__TASK TO CARRY OUT__:
Your answer should hold only the lines from the start of the data below through the line with "സുഗ്രീവ രാവണൻ ചൊന്നതെല്ലാം (355, 749)", copied exactly, with pictures left out.

__GIVEN INFORMATION__:
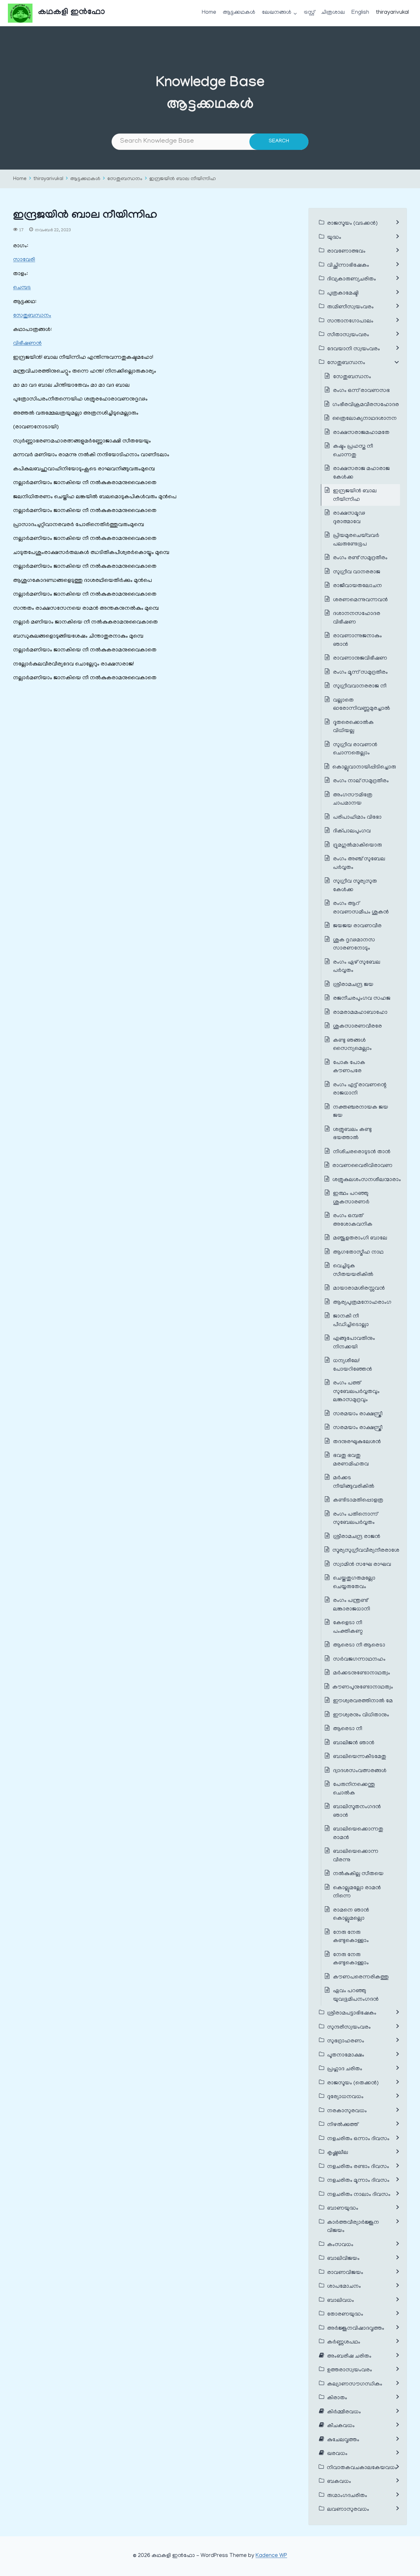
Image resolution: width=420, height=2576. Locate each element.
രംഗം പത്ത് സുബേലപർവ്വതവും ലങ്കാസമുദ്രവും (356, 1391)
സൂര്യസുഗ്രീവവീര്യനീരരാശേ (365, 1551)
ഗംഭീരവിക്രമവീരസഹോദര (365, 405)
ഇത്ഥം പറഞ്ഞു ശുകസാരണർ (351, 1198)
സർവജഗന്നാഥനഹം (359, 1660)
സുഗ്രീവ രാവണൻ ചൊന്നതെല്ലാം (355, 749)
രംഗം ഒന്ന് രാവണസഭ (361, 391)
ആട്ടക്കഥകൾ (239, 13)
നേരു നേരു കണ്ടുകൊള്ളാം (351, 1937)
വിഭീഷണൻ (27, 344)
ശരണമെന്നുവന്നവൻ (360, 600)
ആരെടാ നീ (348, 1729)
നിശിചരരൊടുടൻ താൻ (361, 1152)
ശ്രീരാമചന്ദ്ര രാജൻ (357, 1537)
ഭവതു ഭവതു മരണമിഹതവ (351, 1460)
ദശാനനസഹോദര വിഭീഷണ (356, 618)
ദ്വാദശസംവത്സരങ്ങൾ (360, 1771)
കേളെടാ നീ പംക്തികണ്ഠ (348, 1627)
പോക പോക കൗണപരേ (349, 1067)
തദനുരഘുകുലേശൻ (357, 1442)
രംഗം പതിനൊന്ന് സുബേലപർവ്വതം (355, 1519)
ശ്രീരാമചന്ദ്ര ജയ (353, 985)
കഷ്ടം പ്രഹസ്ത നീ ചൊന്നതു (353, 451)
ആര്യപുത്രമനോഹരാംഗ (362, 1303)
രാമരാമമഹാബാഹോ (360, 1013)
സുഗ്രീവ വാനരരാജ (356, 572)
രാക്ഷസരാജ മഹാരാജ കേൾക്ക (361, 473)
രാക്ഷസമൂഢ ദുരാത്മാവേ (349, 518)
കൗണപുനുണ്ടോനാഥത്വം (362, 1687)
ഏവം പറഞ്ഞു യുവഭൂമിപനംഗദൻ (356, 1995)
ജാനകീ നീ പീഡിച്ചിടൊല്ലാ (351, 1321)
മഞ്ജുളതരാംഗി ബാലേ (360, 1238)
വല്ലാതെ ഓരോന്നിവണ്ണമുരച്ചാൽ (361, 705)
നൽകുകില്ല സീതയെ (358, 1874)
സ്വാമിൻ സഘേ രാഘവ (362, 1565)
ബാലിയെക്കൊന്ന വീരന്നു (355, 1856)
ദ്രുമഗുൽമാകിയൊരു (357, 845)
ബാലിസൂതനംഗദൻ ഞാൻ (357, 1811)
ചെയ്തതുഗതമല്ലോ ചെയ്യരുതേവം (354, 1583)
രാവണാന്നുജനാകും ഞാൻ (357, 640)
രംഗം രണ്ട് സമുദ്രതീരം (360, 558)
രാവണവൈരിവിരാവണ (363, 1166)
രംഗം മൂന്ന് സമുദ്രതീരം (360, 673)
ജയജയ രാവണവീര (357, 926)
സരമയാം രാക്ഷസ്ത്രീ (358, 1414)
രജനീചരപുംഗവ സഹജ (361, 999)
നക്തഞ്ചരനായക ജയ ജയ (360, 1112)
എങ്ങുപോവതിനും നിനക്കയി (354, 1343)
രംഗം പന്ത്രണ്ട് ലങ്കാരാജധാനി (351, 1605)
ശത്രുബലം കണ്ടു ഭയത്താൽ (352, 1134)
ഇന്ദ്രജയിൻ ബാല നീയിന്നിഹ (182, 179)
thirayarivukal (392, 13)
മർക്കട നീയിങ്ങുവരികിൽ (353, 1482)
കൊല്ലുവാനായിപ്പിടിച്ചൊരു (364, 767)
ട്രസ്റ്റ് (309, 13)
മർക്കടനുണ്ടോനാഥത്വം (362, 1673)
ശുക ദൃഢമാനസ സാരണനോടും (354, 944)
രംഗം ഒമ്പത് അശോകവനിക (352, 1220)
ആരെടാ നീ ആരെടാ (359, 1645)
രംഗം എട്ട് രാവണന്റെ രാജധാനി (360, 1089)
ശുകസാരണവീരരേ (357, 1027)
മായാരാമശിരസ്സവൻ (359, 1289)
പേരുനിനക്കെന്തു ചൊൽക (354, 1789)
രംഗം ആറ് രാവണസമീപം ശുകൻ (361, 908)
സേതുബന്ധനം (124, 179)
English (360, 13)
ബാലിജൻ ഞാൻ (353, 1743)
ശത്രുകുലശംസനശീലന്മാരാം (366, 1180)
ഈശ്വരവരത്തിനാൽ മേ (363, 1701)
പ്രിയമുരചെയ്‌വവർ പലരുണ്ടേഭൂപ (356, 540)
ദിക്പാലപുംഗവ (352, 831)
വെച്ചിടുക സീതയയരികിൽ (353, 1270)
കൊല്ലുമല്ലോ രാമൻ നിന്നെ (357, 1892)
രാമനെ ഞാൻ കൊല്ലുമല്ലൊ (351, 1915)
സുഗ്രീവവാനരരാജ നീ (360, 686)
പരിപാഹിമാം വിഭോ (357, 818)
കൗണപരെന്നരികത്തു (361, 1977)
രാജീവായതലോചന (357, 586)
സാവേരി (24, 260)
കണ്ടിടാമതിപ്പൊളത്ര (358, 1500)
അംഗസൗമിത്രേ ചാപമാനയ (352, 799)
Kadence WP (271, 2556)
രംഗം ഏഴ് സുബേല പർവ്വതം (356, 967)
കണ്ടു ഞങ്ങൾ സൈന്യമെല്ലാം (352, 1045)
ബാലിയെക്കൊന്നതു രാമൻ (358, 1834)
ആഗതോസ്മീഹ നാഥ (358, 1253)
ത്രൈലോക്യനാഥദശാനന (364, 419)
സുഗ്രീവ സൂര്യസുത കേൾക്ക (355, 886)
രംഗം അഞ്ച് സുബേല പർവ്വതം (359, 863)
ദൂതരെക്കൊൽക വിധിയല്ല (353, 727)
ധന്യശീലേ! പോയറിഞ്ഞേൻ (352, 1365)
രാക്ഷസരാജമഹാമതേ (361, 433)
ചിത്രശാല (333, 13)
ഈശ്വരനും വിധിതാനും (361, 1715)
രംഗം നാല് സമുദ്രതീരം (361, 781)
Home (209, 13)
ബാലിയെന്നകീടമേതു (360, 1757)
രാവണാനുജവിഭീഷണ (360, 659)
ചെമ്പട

__SOLUTION BELOW__:
Image resolution: width=420, height=2576. Locate each element.
രംഗം പത്ത് സുബേലപർവ്വതവും ലങ്കാസമുദ്രവും (356, 1391)
സൂര്യസുഗ്രീവവീര്യനീരരാശേ (365, 1551)
ഗംഭീരവിക്രമവീരസഹോദര (365, 405)
ഇത്ഥം പറഞ്ഞു ശുകസാരണർ (351, 1198)
സർവജഗന്നാഥനഹം (359, 1660)
സുഗ്രീവ രാവണൻ ചൊന്നതെല്ലാം (355, 749)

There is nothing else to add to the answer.